Reputation: 49
I have a dataframe of urls and verified urls and add a column with the levenstein ratio, which compares the two types of urls for each row.
Here is an example of my pandas dataframe:
url url_ok2
13 10hanover.org/ NaN
15 111140.cevadosite.com/ aerorealestate.net/
42 18brownlow.com/ 18brownlow.com:443/
57 1granary.com/ 1granary.com/journal/
61 1rs.org.uk/ 1rs.io/
79 2020visionnetwork.eu/ network.crowdhelix.com/
Here is my script:
import Levenshtein as lev
to_test['lev_ratio'] = None
for i in range(to_test.shape[0]):
to_test.iloc[i]['lev_ratio'] = lev.ratio(str(to_test.iloc[i].url),str(to_test.iloc[i].url_ok2))

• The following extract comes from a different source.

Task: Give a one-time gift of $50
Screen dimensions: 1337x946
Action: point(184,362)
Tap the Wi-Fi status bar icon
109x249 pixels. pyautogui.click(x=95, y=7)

But the values are not replaced, see dataframe after running script: url url_ok2 lev_ratio 13 10hanover.org/ NaN None 15 111140.cevadosite.com/ aerorealestate.net/ None 42 18brownlow.com/ 18brownlow.com:443/ None 57 1granary.com/ 1granary.com/journal/ None 61 1rs.org.uk/ 1rs.io/ None 79 2020visionnetwork.eu/ network.crowdhelix.com/ None
But when I check lev.ratio(str(to_test.iloc[i].url),str(to_test.iloc[i].url_ok2)), it gives me the corresponding value, i.e. lev.ratio(str(to_test.iloc[0].url),str(to_test.iloc[0].url_ok2))
returns
0.45454545454545453
How can I replace the values in lev_ratio column for each row?
Upvotes: 0
Views: 32
Reputation: 73
Try using .apply
to the dataFrame:
df['lev_ratio'] = df.apply(lambda x: lev.ratio(str(x.url),str(x.url_ok2)), axis=1)
Upvotes: 1